The moment before everything changes is October 1987, when Cora Atkin and her nine-year-old daughter, Maia, go to a London government office to register the name of their family's new baby. Cora's husband, Gordon, a well-liked physician, assumes that the boy will also be named Gordon, as all the men in his family are. Cora and Maia toy with other possibilities. Maia suggests the name Bear because "It sounds all soft and cuddly and kind. . . But also, brave and strong." Cora hedges with the idea of Julian, which means "sky father," wondering if that connection with fatherhood would mollify Gordon.
From there, the novel breaks into alternative trajectories in which the boy is named Bear, Julian, or Gordon. These three stories are told in seven-year intervals over 35 years, mainly through the viewpoints of Cora, Maia, and the Bear-Julian-Gordon character. The crucial difference among the three is whether and how Cora fights back against her husband.
"It takes all her strength not to sink to his feet and let him kick her, to not even try to escape its inevitability," Cora thinks in the earliest Bear narrative, and the other two versions of Cora share similar feelings at various points.
In the Bear and Julian sections, the father is so furious about the baby's name that he tries to kill Cora. He is sent to prison, which allows the rest of the family to free themselves somewhat from his control, at least until his parole date nears.
In the Gordon narrative, meanwhile, Cora becomes the father's nonstop victim, from beatings and hair-yanking, to gaslighting, belittling, and isolation. He turns Maia and Gordon against their mother with a combination of charm and contempt. By age seven, Gordon is inventing small sins that Cora supposedly committed, "things that seemed to make his father's face lighter, more engaged, as though he was drinking up Gordon's words."
Author Florence Knapp does a masterful job of scattering connections and hints throughout the book, some of them subtle, some significant.
Nature versus nurture? In all three narratives, Maia and her brother share some identical personality traits, yet these traits develop differently. For instance, Bear, Julian, and Gordon all show an early interest in art, which flowers for Julian into a career as a jewelry-maker, takes Bear on a side route to archaeology, and coincidentally lands Gordon doing digital work for an art museum.
One key character is injured in a terrorist bombing in Paris; in another narrative, a character glimpses a headline announcing the attack. A high school student named Lily provides an important romantic interest for Bear, a more chilling experience for Gordon, and merely a walk-on for Julian. Perhaps the author is saying that Cora's initial decision to defy her husband affected Lily's life path as much as it affected her own children but has no impact on a major news event.
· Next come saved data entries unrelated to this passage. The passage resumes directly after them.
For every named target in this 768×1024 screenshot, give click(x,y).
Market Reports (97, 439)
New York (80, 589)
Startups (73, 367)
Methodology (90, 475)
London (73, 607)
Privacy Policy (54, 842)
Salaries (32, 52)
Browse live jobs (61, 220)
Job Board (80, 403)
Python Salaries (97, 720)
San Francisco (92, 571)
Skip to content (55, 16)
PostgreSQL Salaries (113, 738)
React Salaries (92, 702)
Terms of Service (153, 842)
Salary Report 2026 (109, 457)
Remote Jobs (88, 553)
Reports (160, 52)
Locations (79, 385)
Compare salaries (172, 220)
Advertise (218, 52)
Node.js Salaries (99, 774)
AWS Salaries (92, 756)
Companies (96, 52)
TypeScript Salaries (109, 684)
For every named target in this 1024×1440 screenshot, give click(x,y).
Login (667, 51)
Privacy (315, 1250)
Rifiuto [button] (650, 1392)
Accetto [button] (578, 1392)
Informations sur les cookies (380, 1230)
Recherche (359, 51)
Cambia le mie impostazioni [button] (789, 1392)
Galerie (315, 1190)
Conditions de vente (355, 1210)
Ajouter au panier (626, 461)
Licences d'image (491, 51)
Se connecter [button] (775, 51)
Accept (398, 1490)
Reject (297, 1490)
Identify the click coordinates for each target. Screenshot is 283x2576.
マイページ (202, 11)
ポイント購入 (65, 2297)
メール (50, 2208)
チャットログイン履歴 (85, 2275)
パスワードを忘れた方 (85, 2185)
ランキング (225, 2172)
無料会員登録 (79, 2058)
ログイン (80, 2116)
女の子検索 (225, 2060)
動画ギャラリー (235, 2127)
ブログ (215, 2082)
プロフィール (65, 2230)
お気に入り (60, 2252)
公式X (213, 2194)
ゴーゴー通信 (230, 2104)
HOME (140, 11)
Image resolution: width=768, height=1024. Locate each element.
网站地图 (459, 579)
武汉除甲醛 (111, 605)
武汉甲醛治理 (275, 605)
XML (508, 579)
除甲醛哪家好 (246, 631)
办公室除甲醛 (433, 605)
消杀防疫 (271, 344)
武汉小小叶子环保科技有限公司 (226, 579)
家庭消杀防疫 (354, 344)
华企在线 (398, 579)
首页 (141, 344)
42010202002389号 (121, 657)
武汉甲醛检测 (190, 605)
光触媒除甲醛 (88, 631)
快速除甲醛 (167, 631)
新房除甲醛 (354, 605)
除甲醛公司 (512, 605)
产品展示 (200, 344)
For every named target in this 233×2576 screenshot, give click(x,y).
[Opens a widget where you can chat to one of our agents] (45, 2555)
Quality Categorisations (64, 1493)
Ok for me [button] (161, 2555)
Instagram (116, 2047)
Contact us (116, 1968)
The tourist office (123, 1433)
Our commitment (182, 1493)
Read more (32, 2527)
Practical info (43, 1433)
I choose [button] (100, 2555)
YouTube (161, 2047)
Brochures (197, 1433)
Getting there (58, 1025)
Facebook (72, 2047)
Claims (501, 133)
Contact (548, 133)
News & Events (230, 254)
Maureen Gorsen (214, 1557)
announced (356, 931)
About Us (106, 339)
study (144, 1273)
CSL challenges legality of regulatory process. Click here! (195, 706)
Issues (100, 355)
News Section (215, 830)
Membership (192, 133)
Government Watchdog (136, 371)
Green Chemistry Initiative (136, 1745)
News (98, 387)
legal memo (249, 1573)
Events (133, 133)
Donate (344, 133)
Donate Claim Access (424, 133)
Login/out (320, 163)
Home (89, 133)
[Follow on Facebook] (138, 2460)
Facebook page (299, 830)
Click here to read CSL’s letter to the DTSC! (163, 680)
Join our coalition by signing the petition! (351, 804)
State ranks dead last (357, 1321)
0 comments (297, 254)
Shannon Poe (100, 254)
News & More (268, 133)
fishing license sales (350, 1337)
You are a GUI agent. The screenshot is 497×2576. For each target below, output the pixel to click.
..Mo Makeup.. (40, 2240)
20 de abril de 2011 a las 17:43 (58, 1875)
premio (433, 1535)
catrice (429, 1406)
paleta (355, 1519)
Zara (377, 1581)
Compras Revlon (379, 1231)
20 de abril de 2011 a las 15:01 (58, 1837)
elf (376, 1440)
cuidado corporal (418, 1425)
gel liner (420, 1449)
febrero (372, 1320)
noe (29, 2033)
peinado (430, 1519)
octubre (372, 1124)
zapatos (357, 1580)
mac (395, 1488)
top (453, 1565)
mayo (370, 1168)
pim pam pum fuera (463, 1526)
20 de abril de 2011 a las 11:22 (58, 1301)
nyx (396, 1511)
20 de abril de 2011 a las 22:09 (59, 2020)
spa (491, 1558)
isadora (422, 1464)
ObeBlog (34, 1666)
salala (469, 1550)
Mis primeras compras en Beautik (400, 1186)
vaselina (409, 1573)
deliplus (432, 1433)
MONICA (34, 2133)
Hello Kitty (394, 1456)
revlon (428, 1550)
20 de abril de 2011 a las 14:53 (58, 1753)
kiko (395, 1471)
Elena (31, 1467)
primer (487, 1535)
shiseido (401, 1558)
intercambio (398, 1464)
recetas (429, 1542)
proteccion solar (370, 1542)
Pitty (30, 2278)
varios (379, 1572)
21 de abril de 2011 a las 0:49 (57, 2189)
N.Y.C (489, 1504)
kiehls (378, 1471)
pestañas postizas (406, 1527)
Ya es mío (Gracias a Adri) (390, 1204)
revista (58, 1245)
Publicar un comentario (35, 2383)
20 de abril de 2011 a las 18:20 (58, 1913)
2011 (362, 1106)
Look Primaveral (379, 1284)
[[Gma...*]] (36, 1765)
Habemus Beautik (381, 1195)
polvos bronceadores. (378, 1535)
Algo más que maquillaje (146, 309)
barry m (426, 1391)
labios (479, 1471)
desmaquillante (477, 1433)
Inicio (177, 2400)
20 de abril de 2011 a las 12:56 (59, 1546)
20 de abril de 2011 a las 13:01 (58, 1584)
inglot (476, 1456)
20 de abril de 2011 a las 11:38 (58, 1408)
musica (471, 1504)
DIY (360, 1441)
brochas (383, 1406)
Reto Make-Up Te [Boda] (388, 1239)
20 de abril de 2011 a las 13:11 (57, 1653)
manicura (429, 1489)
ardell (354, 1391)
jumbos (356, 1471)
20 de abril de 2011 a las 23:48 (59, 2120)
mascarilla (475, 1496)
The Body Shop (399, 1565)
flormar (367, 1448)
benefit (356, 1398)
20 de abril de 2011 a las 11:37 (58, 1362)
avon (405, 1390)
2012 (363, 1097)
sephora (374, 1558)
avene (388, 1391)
Life is determined as much by missed opportunities as by the roads actually taken. In one of the most quietly powerful scenes in the Gordon narrative, a police officer shows up at Cora's doorstep to investigate a report of domestic abuse filed by her mother. Cora quickly brushes it off, explaining "that her mother has dementia." As the officer leaves, "she feels it then. The quiet death of something."
With so much rich material, the book stumbles only a little. The father is too much of a cliche, and too many ends are wrapped up too happily.
But the epilogue is stunning and perfect.